> **Your task**: Quote, word for word, the line containing "Click the step 1 number circle icon" and all lines that follow it to the end of the records, with no pictures.

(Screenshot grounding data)
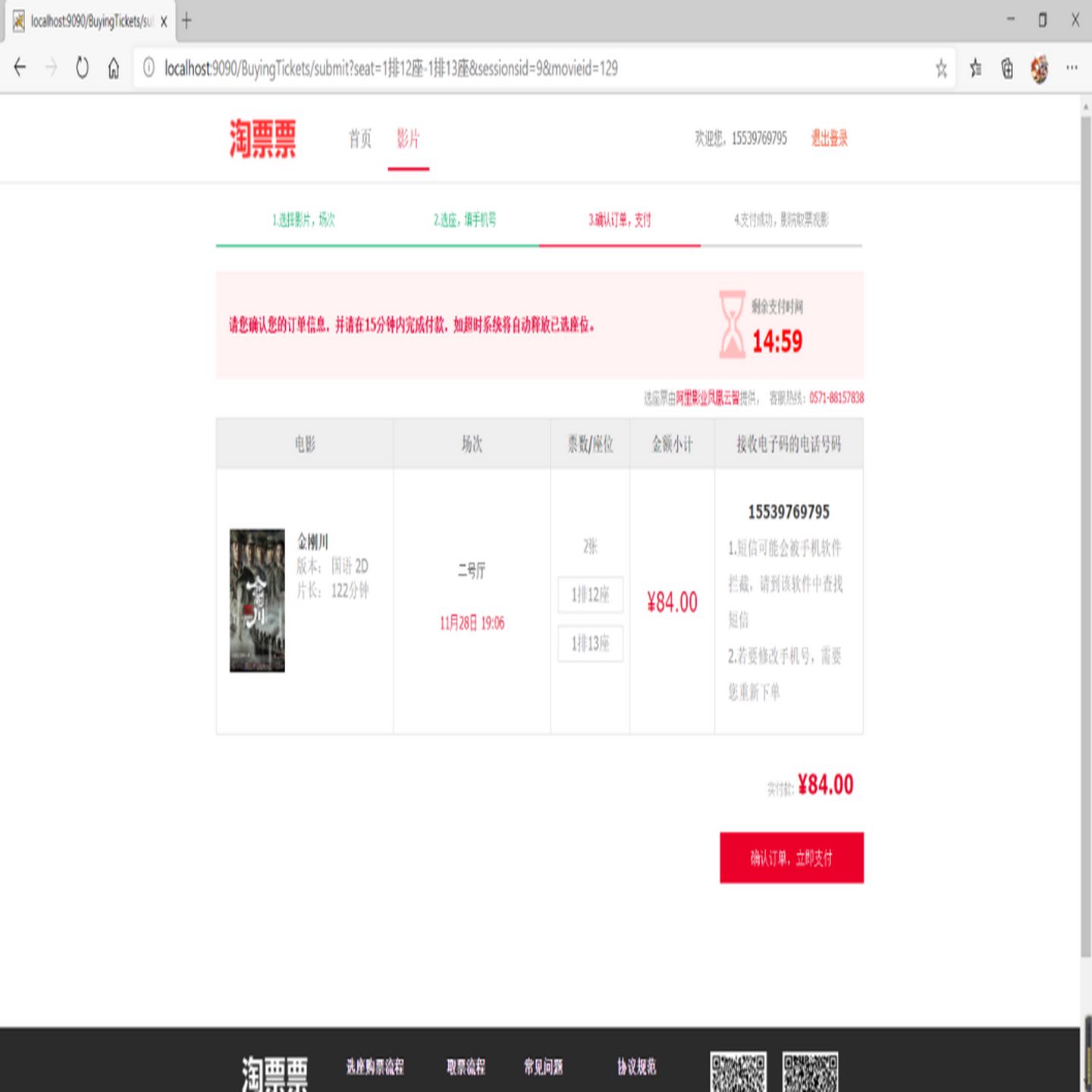Viewport: 1092px width, 1092px height.
Task: Click the 淘票票 logo
Action: (263, 138)
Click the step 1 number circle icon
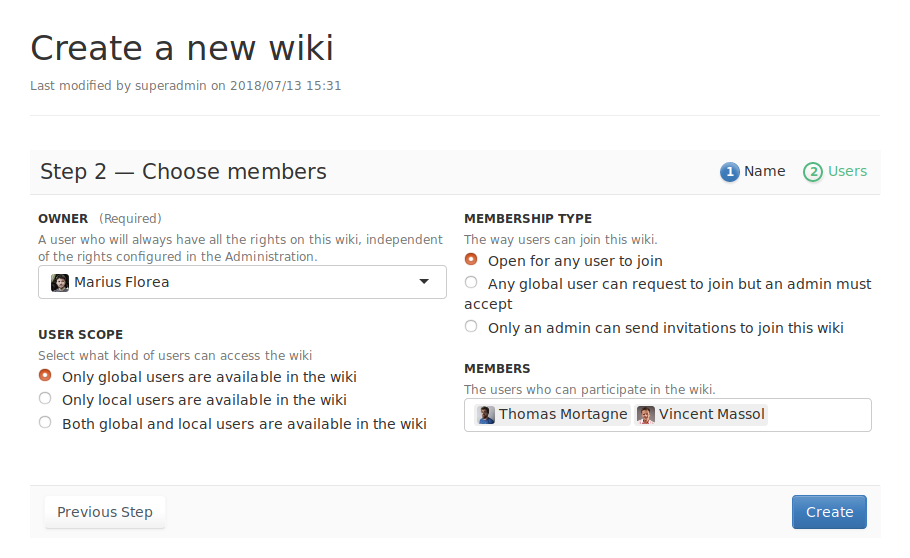 pyautogui.click(x=729, y=172)
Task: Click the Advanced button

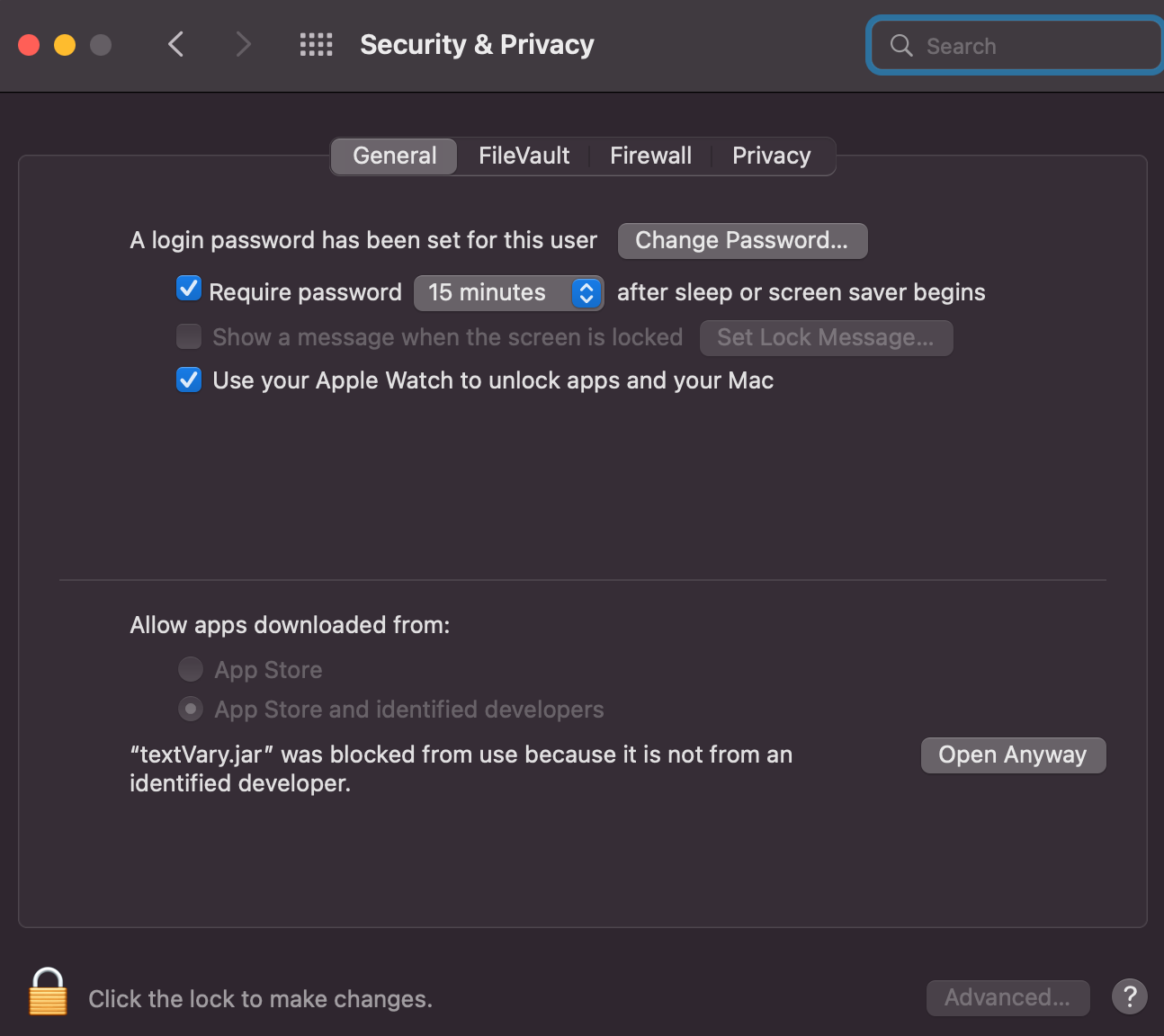Action: pos(1007,997)
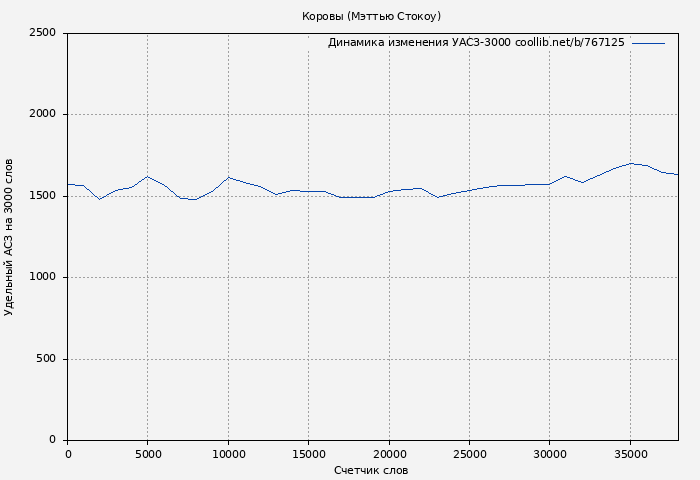Click the 15000 tick label on the x-axis
The height and width of the screenshot is (480, 700).
pyautogui.click(x=308, y=454)
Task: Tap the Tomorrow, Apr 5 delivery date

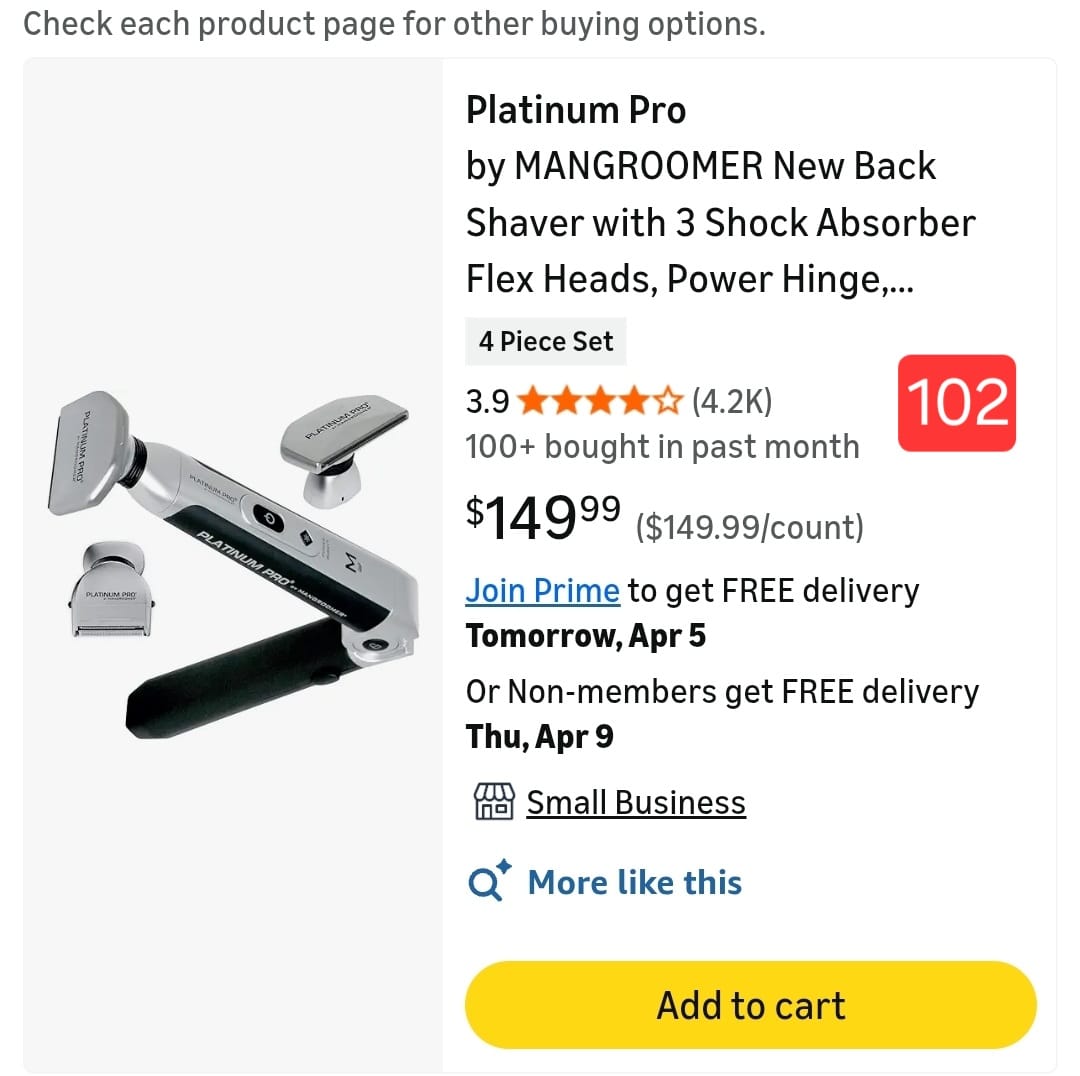Action: 586,636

> **Finished task**:
Click the step 1 number circle icon
 pyautogui.click(x=729, y=172)
Task: Click the Advanced button

Action: pos(1007,997)
Click the 15000 tick label on the x-axis
The height and width of the screenshot is (480, 700).
pyautogui.click(x=308, y=454)
Task: Tap the Tomorrow, Apr 5 delivery date

Action: 586,636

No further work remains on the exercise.